Die Meinung des LAG, dass es sich um eine nach § 14 Abs.1 S.2 Nr.6 TzBfG gerechtfertigte Befristung („in der Peron des Arbeitnehmers liegende Gründe“) handelt, teilte das BAG jedoch nicht. Nach der Rechtsprechung des BAG kann zwar der Wunsch des Arbeitnehmers nach einer befristeten Tätigkeit eine solche Rechtfertigung darstellen; im entschiedenen Fall vertrat das BAG jedoch die Ansicht, dass letztlich allein die Beklagte von der Befristung profitiert habe. Allein die Unterzeichnung durch die Arbeitnehmerin lasse noch nicht auf einen entsprechenden Befristungswunsch schließen. Selbst die reifliche Überlegung der Klägerin lasse für sich gesehen nicht den autonomen Wunsch erkennen, ein befristetes Arbeitsverhältnis eingehen zu wollen.

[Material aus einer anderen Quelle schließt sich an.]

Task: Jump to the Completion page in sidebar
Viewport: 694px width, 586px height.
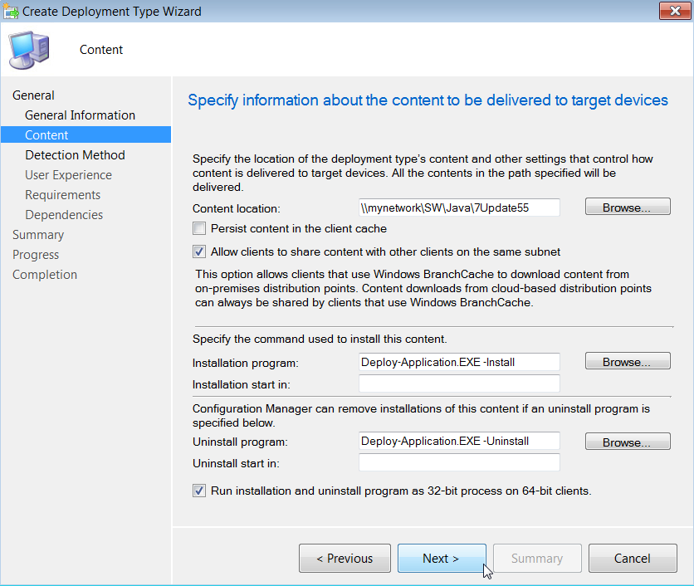Action: pos(45,274)
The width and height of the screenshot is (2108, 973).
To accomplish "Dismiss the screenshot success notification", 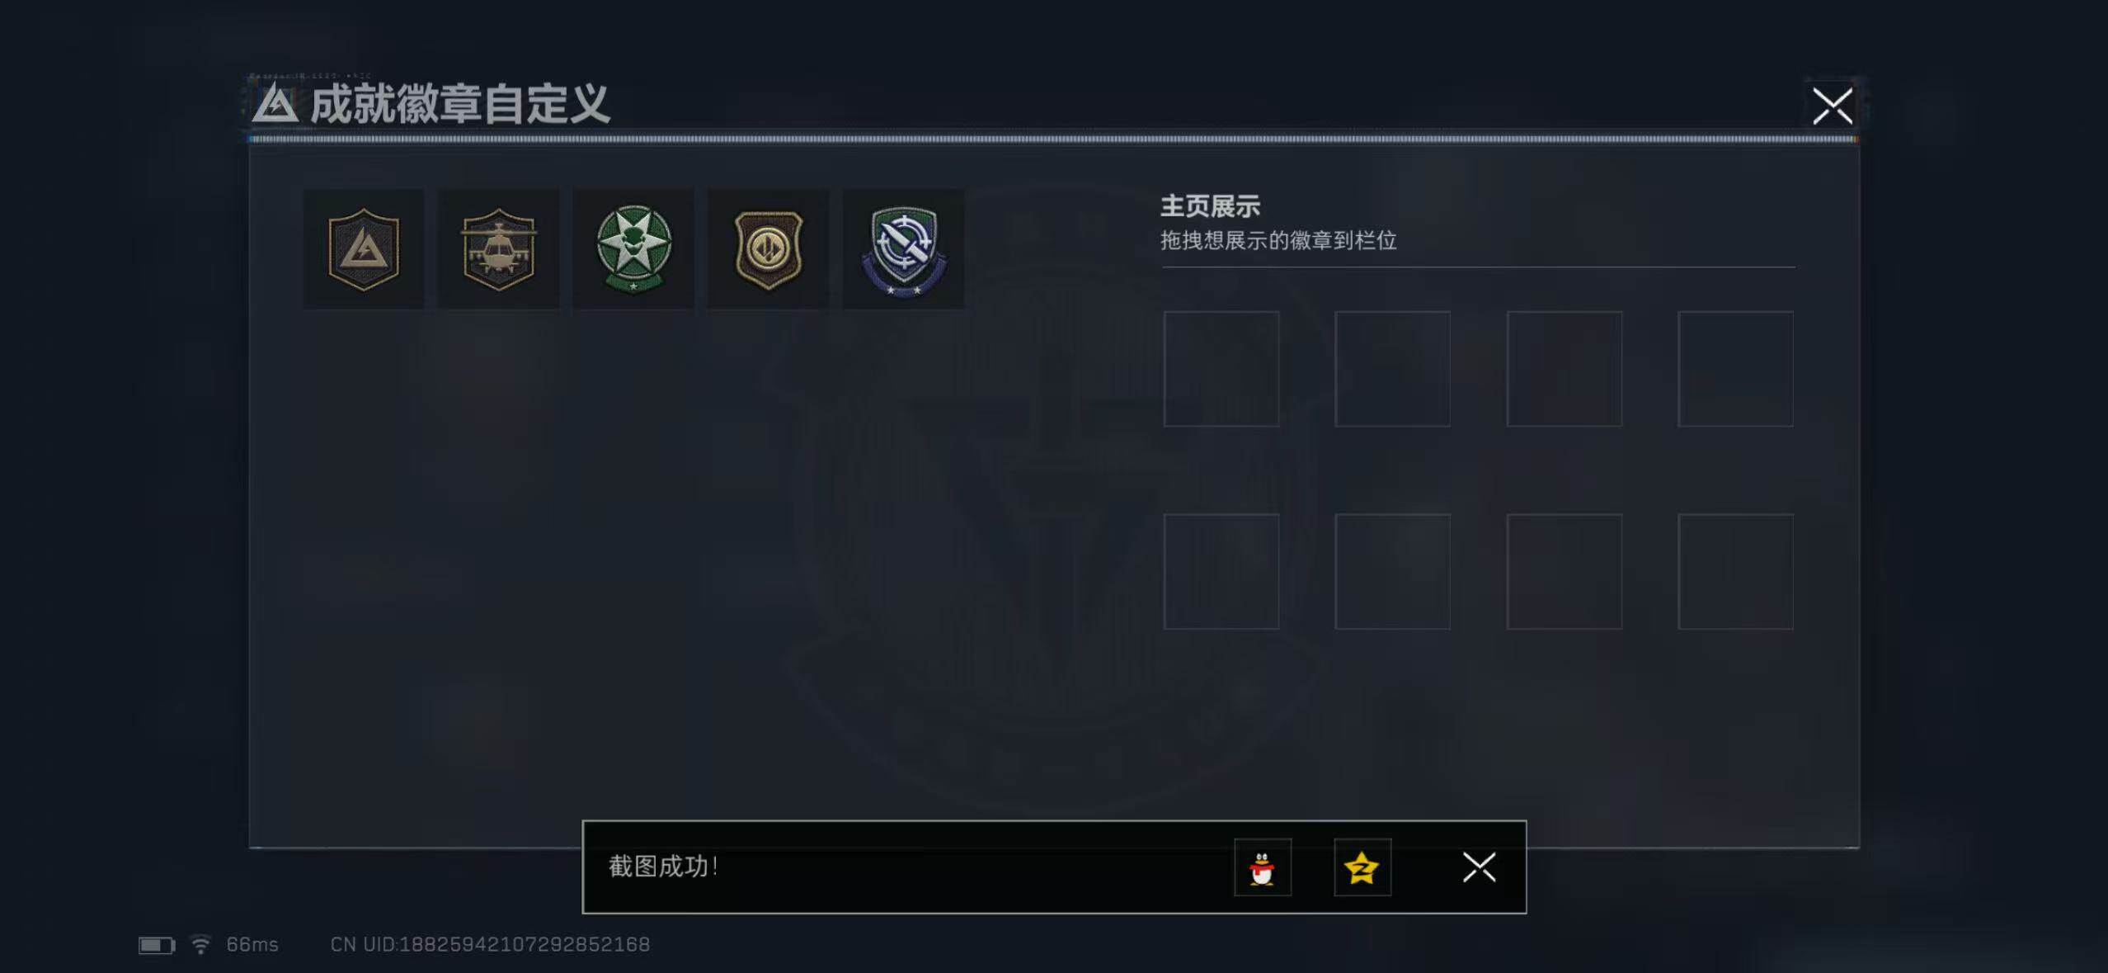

Gerechtfertigt sein kann demgegenüber eine auf das Erreichen des Regelrentenalters bezogene Altersgrenzenregelung. Dies setze aber die direkte Anbindung an eine rentenrechtliche Versorgung nach dem Ausscheiden voraus, was bei einer Vertragsbeendigung mit 60 Jahren nicht der Fall ist.
(BAG, 18.01.2017 – 7 AZR 236/15)
Tipp für die Praxis:
- Die Rechtsprechung des BAG ist seit langem darauf gerichtet, eine versteckte Altersdiskriminierung durch vertragliche Vereinbarungen zu unterbinden. Aufhebungsverträge mit (älteren) Mitarbeitern sind daher nur kurz vor dem tatsächlichen Ausscheiden möglich – nicht bereits Jahre im Voraus. Länger vorausplanende Modelle müssen am gesetzlichen Rentenalter orientiert sein. Ist dies nicht der Fall, sollte bereits im Vorfeld sauber dokumentiert werden, dass die Initiative zur Befristung vom Arbeitnehmer ausging und dieser von der Regelung profitiert.